Дождь прекращается.
Солнце медленно выползает из-за темного блина. Но его тут же скрывают тучи. Светлее не становится, наоборот, полутьма теперь постоянная. И это страшнее затмения.
Всадница Смерти с инвентарем в руке отступает с поля боя, унося ребенка, что запустит конец света.
Кажется, правда не на моей стороне.
Но важнее: Константин остается на земле. Истерзанный, разорванный.
Бегу к нему, оставив детей в кэбе, мимо покорёженных тел, мимо застывших полицейских:
– Не смей умирать!
Удары по лицу. Сопли по щекам. Мыслей нет. Думать страшно.
– Да в порядке я. Хватит. Шею свернете, – раздается из его губ, красных, будто напарник кровь пил. Хриплый голос, теплее всепрощающее света.
Я тебя самостоятельно зарою, будешь так пугать!
– Не переживу, если ты опять исчезнешь, – успевает сморозить мой непослушный рот. Он мне совершенно не подчиняется. Творит, что хочет. И сам целует Богомола.
12. Запрягайте паровозы, Преподобные!
Мое пофигистическое отношение к окружающему миру сыграло со мной злую шутку. Все началось с привычки к непривычному имени. Дальше: целый год тренировок и диверсионной охоты на демонов из засады. После: разрешение называть себя бабой.

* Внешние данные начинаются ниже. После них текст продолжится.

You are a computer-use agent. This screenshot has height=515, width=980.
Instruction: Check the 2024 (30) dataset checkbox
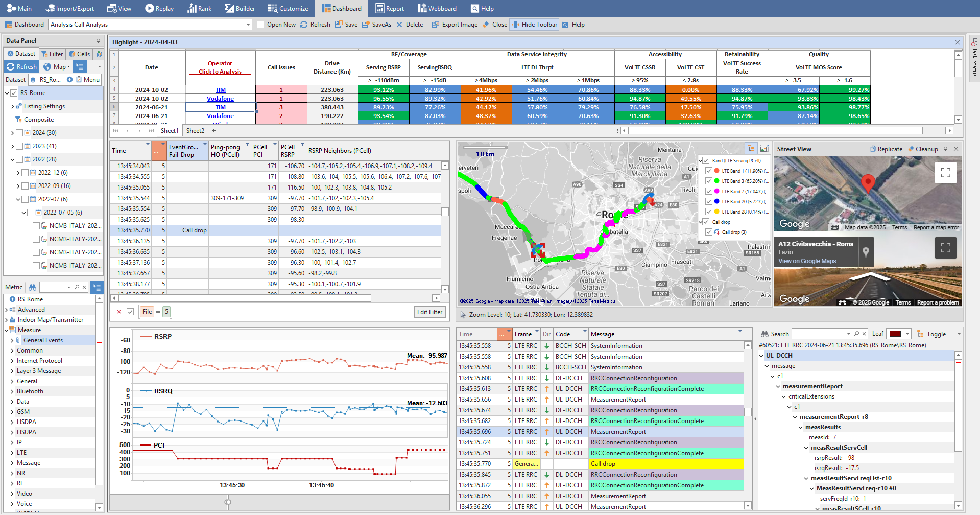pos(19,133)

Когда женские формы стали привычнее мужских? Сколько понадобилось времени, чтобы не огрызаться на ненавистное имя? В какой момент мое сознание успело настолько измениться? Кажется, внутри все такое же… Но точно что-то не так! Да я уже думать начинаю как женщина! Собственные чувства стали неуправляемым шквалом эмоций, выбор одежды – решением глобального масштаба. Что там выбирать-то: все балахоны черного цвета?! Это точно влияние женских гормонов.
Уверенность в том, что собственное «я» не зависит от оболочки, в которой находится, подорвана. Руки трясутся от желания то ли задушить, то ли пристрелить напарника.
Головушка моя точно спятила, покатилась по наклонной в самую гущу сладострастных образов, бесспорно надиктованных слишком долгим воздержанием.
Мне бы пойти соблазнить Лукрецию, поприставать к проституткам. Но, будто собака на кость, кидаюсь на соратников по работе.
С какой стати мне вообще целовать умирающего Богомола?
Откусить ему голову напоследок?
Это, конечно, бесконечная радость, что он выжил, а не откинулся во второй раз.
Но в принципе, не велика бы было потеря.
Точно могу сказать: мне не понравилось. Целовать умирающих сомнительное удовольствие. И ощущения до сих пор странные. Привкус крови ничего общего с романтикой не имеет, скорее – с сумасшествием. А вот безразличие самого напарника бесспорно бесит. Ведет себя будто бы ничего и не произошло. Я не могу же страдать в одиночестве! В таких делах компания нужна. Психушка гостеприимно машет мне ставнями. Погоди, родная, я уже скоро.
Один вопрос: как в глаза напарнику теперь смотреть?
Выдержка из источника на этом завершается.